Distributed two phase intrusion detection system using machine learning techniques and underlying big data storage and processing architecture- HDFS

Abstract

It is crucial for organizations to secure their data in the internet era. The use of Intrusion Detection Systems (IDS) implies this security. Several researchers used various tools and methods to implement various IDS models. However, a few performance concerns that must be resolved are crucial from a security standpoint. The problems pertain to the IDS time efficiency referred as timeliness, accuracy as well as the fault tolerance. The proposed model of intrusion detection has two phases of detection. Every phase uses a different set of machine learning algorithms. Phase I employs Support Vector Machine (SVM) and k nearest neighbor (kNN), whereas Phase II uses Decision Tree and Naïve Bayes. This two phase detection takes care of reducing false positives and false negatives.

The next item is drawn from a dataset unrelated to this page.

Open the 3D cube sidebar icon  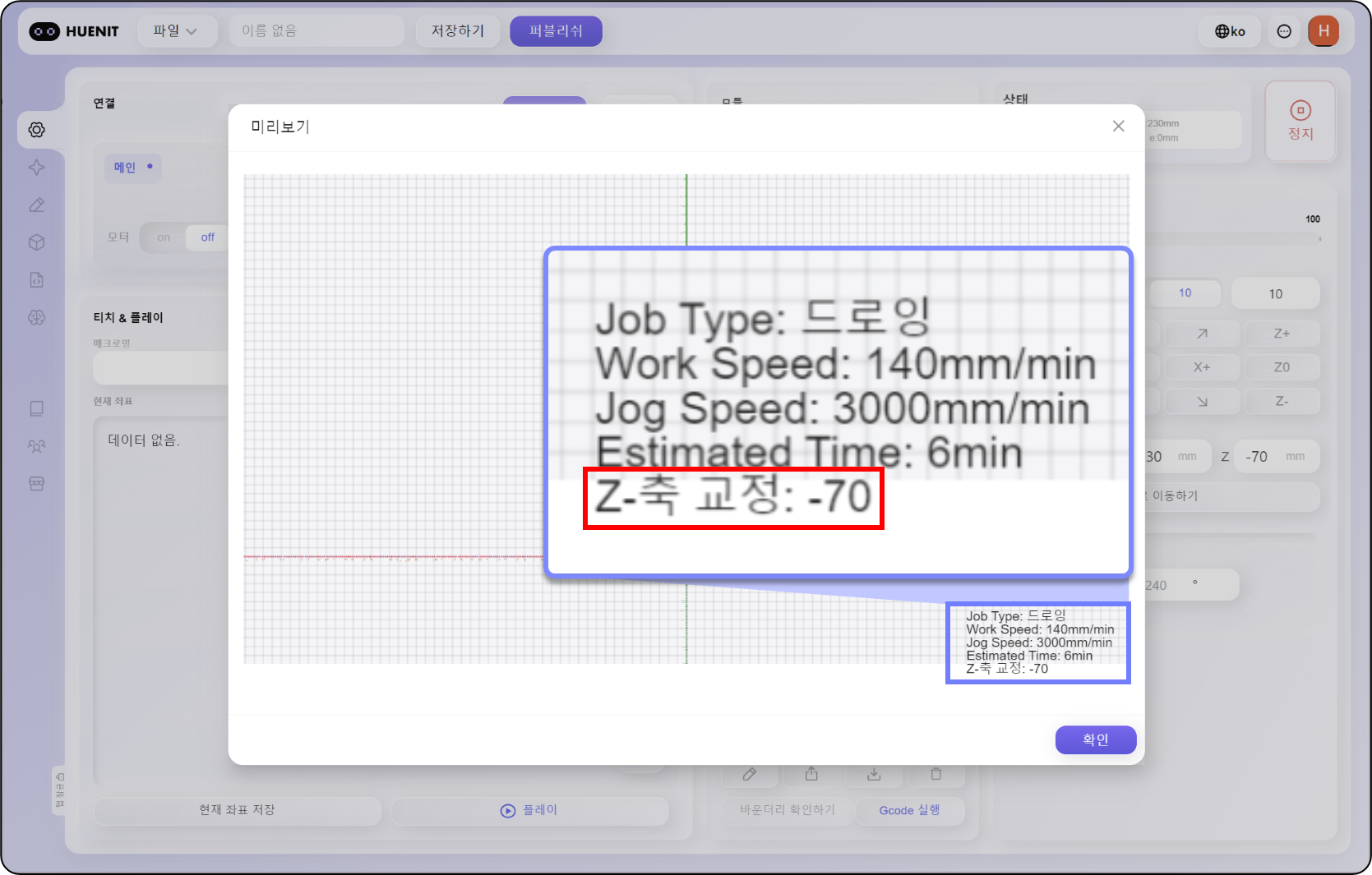pos(37,242)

To compensate the execution time of these four techniques, the big data environment—Hadoop Distributed File System (HDFS)—is utilized as the underlying storage and processing structure. With such arrangement of two phases, the model gives accuracy of 97.29% overall for known and unknown attacks. For known attacks it gives 99.49% and for unknown attacks it gives 96.28% accuracy in detecting intrusion. Also, the time efficiency is measured for training and testing of the model, for training with 10,000 records, it took 0.7 seconds which is very efficient as considered to existing systems. The detailed performance achievements are discussed in results section. Also, because of HDFS, it becomes distributed and fault tolerant intrusion detection system.